RPA and the First Steps in Enabling Cognitive Automation
These systems have natural language understanding, meaning they can answer queries, offer recommendations and assist with tasks, enhancing customer service via faster, more accurate response times. Training AI under specific parameters allows cognitive automation to reduce the potential for human errors and biases. This leads to more reliable and consistent results in areas such as data analysis, language processing and complex decision-making. Thus, cognitive automation represents a leap forward in the evolutionary chain of automating processes – reason enough to dive a bit deeper into cognitive automation and how it differs from traditional process automation solutions. Given its potential, companies are starting to embrace this new technology in their processes.
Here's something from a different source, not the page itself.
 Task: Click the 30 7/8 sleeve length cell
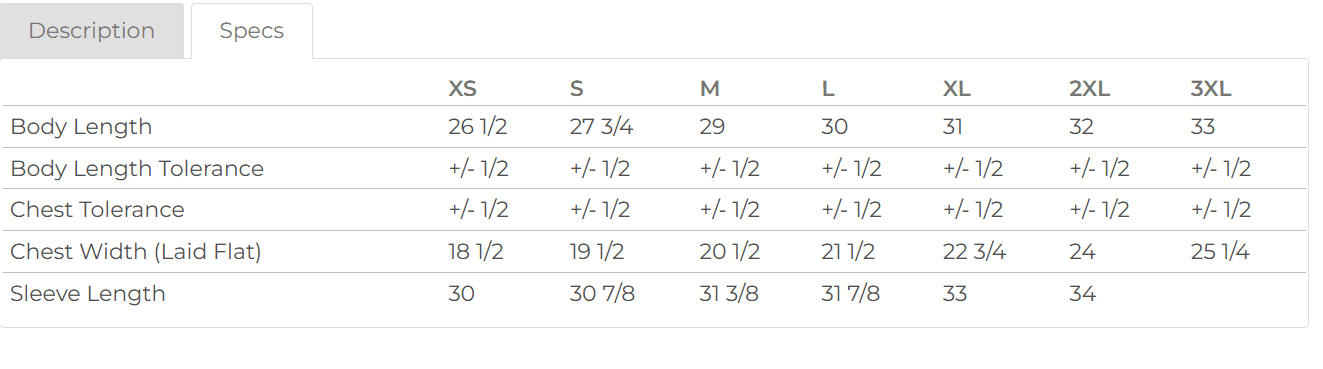pyautogui.click(x=602, y=294)
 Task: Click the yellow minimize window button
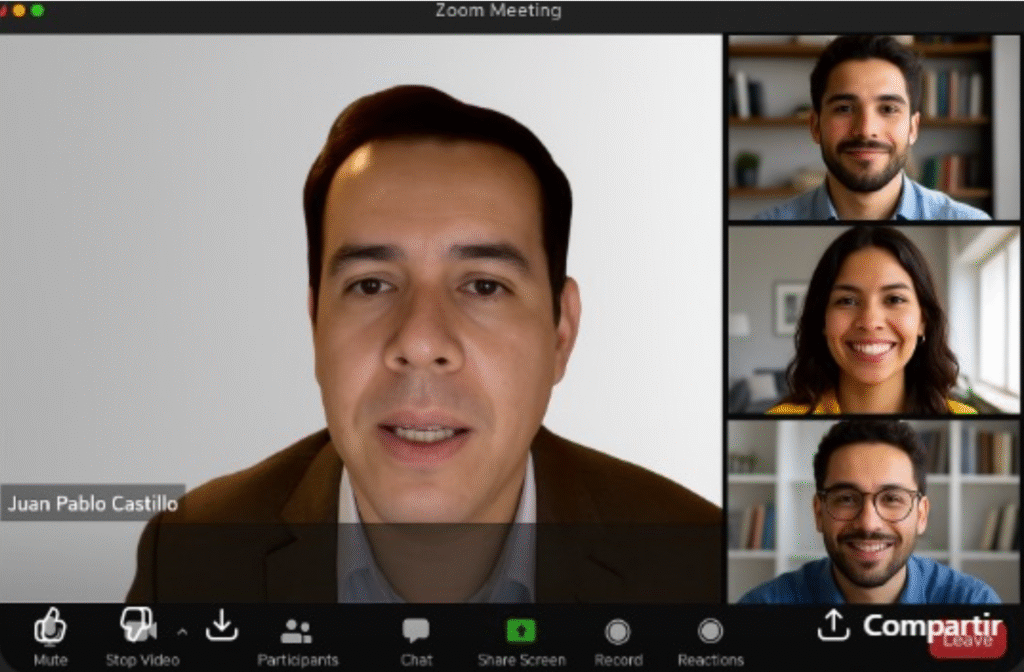(18, 10)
According to a 2019 global business survey by Statista, around 39 percent of respondents confirmed that they have already integrated cognitive automation at a functional level in their businesses.
It now has a new set of capabilities above RPA, thanks to the addition of AI and ML. Some of the capabilities of cognitive automation include self-healing and rapid triaging. One of the most important parts of a business what is cognitive automation is the customer experience. The cognitive solution can tackle it independently if it’s a software problem. If not, it alerts a human to address the mechanical problem as soon as possible to minimize downtime.
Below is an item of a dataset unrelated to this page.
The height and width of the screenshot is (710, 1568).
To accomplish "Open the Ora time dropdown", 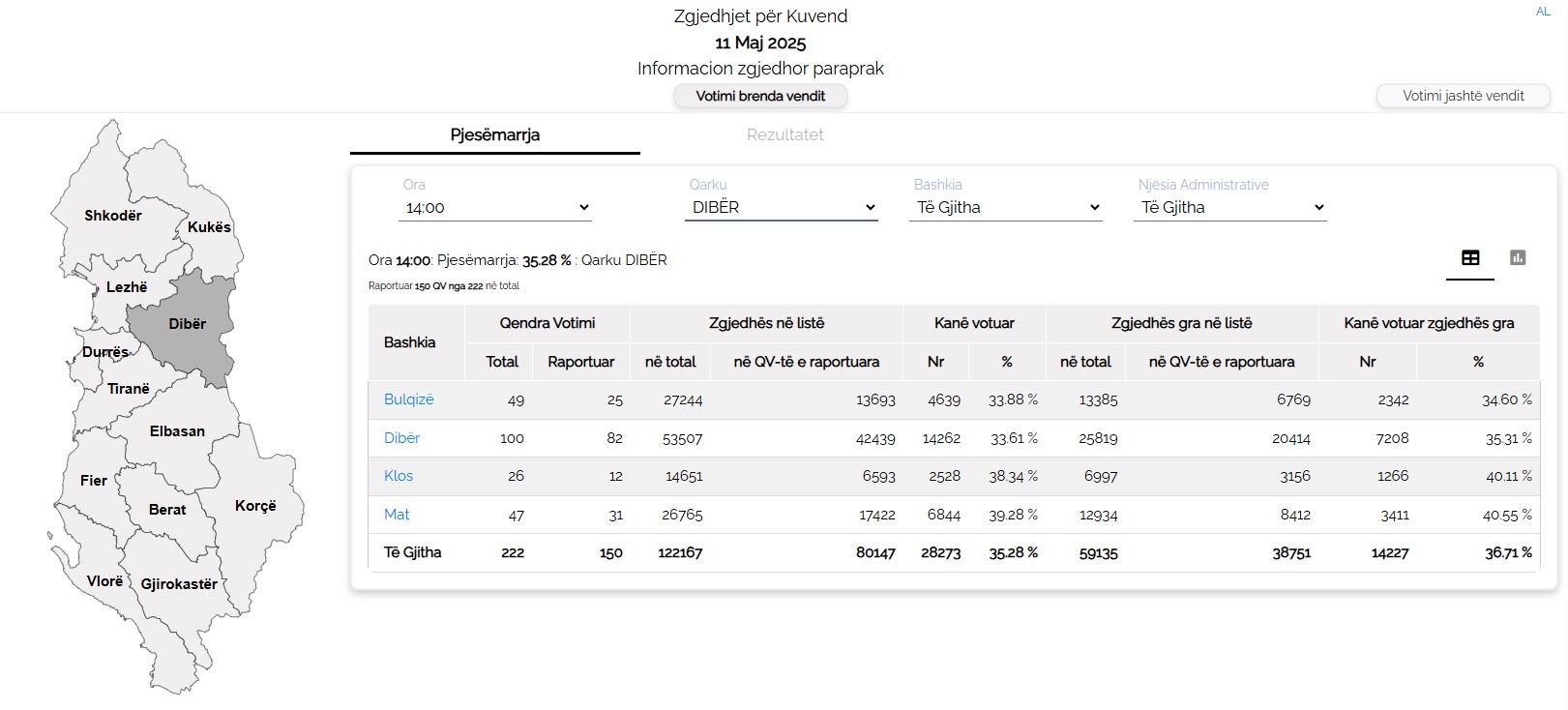I will pyautogui.click(x=494, y=208).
On-boarding and off-boarding employees (Asurion & ServiceNow)
Companies looking for automation functionality will likely consider both Robotic Process Automation (RPA) and cognitive automation systems. While both traditional RPA and cognitive automation provide smart and efficient process automation tools, there are many differences in scope, methodology, processing capabilities, and overall benefits for the business. Cognitive automation creates new efficiencies and improves the quality of business at the same time.
Make automated decisions about claims based on policy and claim data and notify payment systems. While these are efforts by major RPA vendors to augment their bots, RPA companies can not build custom AI solutions for each process. Therefore, companies rely on AI focused companies like IBM and niche tech consultancy firms to build more sophisticated automation services.
Human intervention in the development of AI 🤖🤝
Cognitive automation may also play a role in automatically inventorying complex business processes. Processors must retype the text or use standalone optical character recognition tools to copy and paste information from a PDF file into the system for further processing. Cognitive automation uses technologies like OCR to enable automation so the processor can supervise and take decisions based on extracted and persisted information. “The biggest challenge is data, access to data and figuring out where to get started,” Samuel said. All cloud platform providers have made many of the applications for weaving together machine learning, big data and AI easily accessible.
- RPA bots can also work around the clock, nonstop, much faster, and with 100% accuracy and precision.
- Digitate‘s ignio, a cognitive automation technology, helps with the little hiccups to keep the system functioning.
- Cognitive automation performs advanced, complex tasks with its ability to read and understand unstructured data.
- It is rule-based and does not require much coding using an if-then approach to processing.
The goal of cognitive systems is to assist humans without their help. For instance, at a call center, customer service agents receive support from cognitive systems to help them engage with customers, answer inquiries, and provide better customer experiences. For instance, Religare, a well-known health insurance provider, automated its customer service using a chatbot powered by NLP and saved over 80% of its FTEs. The organization can use chatbots to carry out procedures like policy renewal, customer query ticket administration, resolving general customer inquiries at scale, etc.